Svetlana Lavochkina

Svetlana Lavochkina

Svetlana Lavochkina is a Ukrainian-born novelist, poet and translator, residing in Germany. Her work has been widely published in the US and Europe, appearing in AGNI, New Humanist, POEM, Witness, Straylight, Circumference, Superstition Review, Sixfold, Drunken Boat and elsewhere.

She lives in Leipzig with her husband and two sons. She teaches English at a Waldorf school and is a literary columnist for LeipGlo, a Leipzig-based international English-language magazine.

Svetlana started writing her very first short story in 2005, on a plane to Amsterdam. In 2013, her novella Dam Duchess was chosen as runner-up in the Paris Literary Prize. Her debut novel Zap was shortlisted for the Tibor & Jones Pageturner Prize 2015. Both novels were published by Whisk(e)y Tit, NYC, in 2017 and 2018.  Zap was released in German translation under the title Puschkins Erben by Voland&Quist, Berlin, in the autumn of 2019.

Her translations of Ukrainian poetry were published in Words for War and The White Chalk of Days by Academic Studies, Boston and by the Harvard Ukrainian Research Institute.

 

Q: Do you have a lucky writing talisman? If so, what is it?

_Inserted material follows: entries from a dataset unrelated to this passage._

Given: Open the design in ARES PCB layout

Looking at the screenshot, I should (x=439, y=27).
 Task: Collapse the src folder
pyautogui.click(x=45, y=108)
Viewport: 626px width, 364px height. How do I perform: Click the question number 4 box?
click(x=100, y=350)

A: My Montblanc pen, part of the Paris Literary Prize, and my rainbow of Moleskine notebooks – blank unlined pages.

 

Q: Do you have a favourite quote? (From a book, film, song, speech…)

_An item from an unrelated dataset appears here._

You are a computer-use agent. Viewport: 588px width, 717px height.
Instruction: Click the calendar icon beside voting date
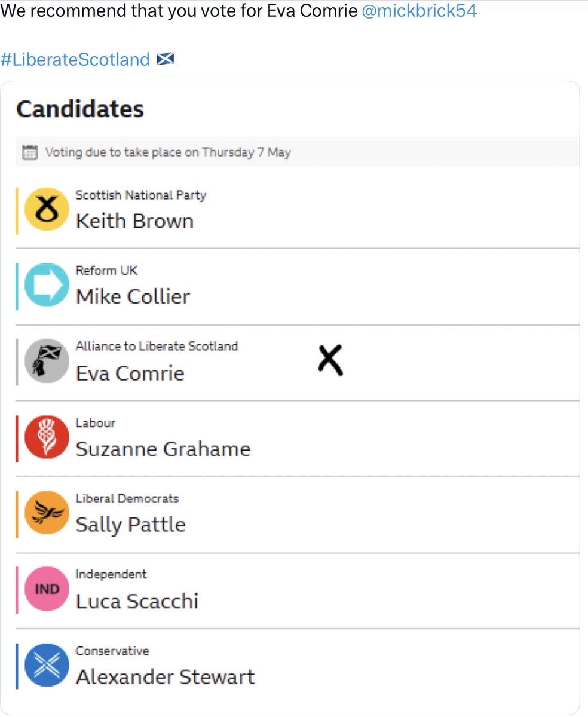tap(29, 152)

A: ‘On a short fierce fuse’ – Ted Hughes, from ‘The Jaguar’

 

Q: Is there a book that you keep going back to, and if so, how many times have you read it?

A: I tend to read books only once, and cull cameos from them that I tattoo on my ventricles.

 

Q: What superpower would you like to have and why?

A: The ability to live several unconflicting and very different parallel lives.